Dear friends and fellow South Africans,
In September of 1984, just days before I unveiled a tombstone to Dr Pixley ka Isaka Seme, I spoke at a prayer meeting in Lamontville and lamented that "Apartheid survives on the borrowed time which Black disunity gives to it." My words echoed those of Dr Seme himself who, in 1911, warned Africans that, "We are one people. These divisions, these jealousies, are the cause of all our woes and of all our backwardness and ignorance today." The animosity and feuds between us, he said, "must be buried and forgotten."
Dr Pixley ka Isaka Seme was the founder of the African National Native Congress. He was also my uncle.

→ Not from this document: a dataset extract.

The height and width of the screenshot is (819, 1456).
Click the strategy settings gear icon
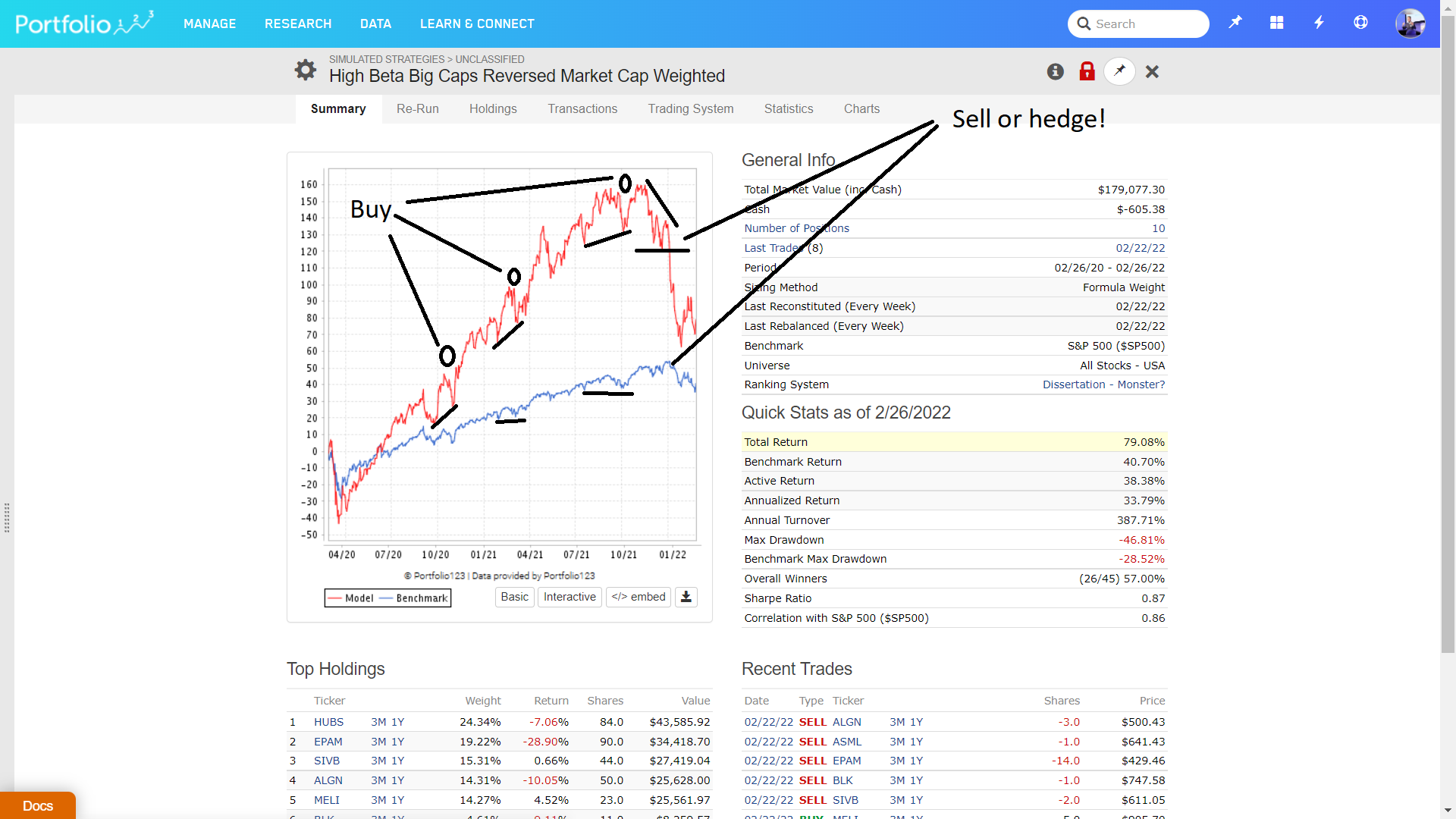[306, 70]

I grew up in the ANC Youth League at the University of Fort Hare. I was taught by Professor ZK Mathews, I knew Dr John Langalibalele Dube, I was mentored by Inkosi Albert Luthuli, and I worked closely with Mr Oliver Tambo and Mr Nelson Mandela. My personal history cannot be extricated from the history of the liberation struggle, or from that of the African National Congress.

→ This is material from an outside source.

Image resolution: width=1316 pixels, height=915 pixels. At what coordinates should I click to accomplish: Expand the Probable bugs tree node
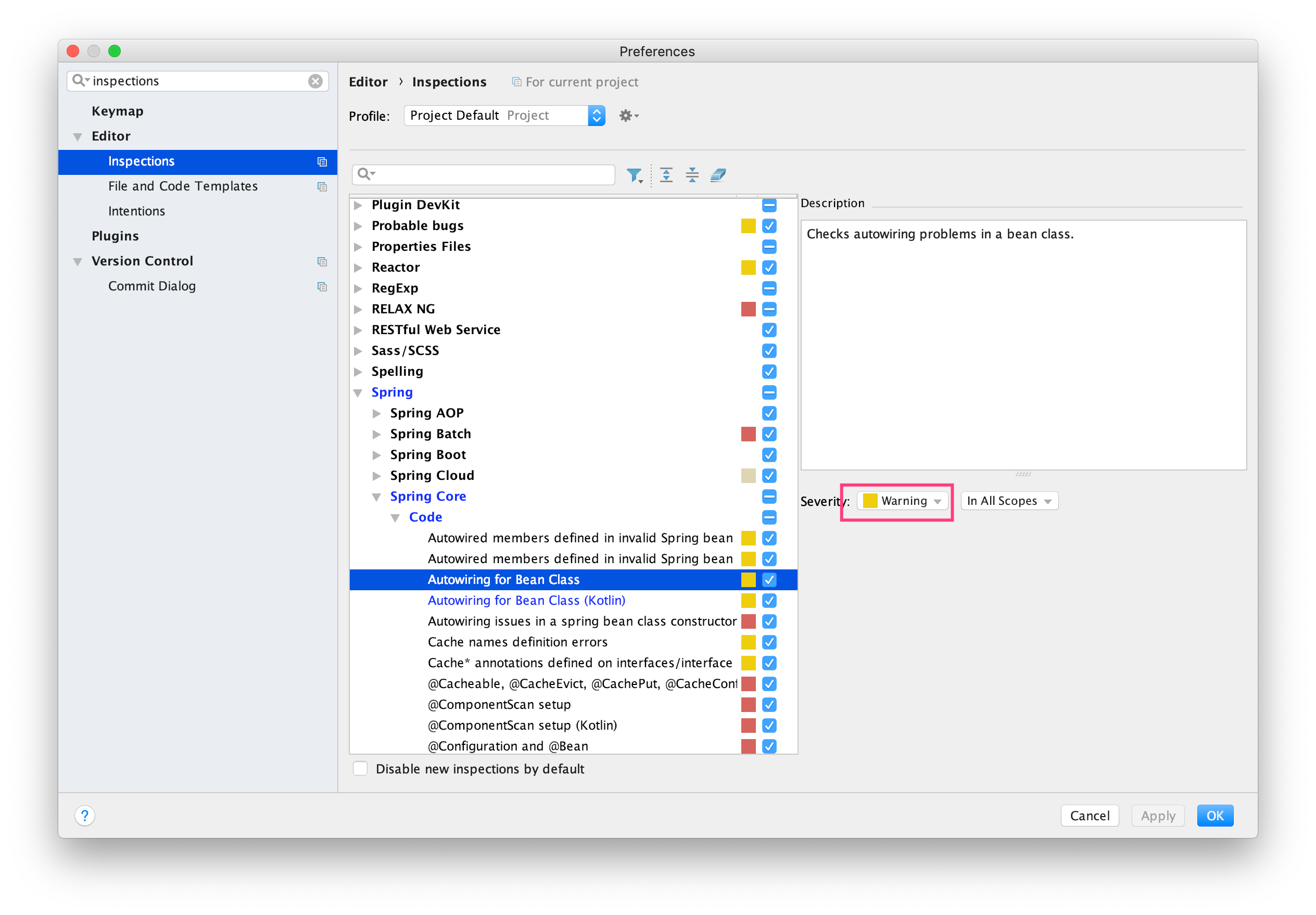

Yet I have no doubt that some among the younger generation will wonder at my presence when I attend the centennial celebrations of the ANC in Bloemfontein this Sunday. Learners are not taught about the multi-strategy approach of the liberation struggle. Even university students remain in the dark about steps toward our freedom that were taken outside of the ANC.
The younger generation is seldom told that Inkatha was founded on the original ideals of the ANC, from which we have never deviated. They are not told that Inkatha adopted the colours and symbols of the ANC because it was created to pick up where the ANC left off when it was banned and when its leaders went into exile. Few know that I quoted Mandela wherever I went, when doing so was against the law, or that I held more rallies under the banner "Free Mandela" than anyone else in South Africa.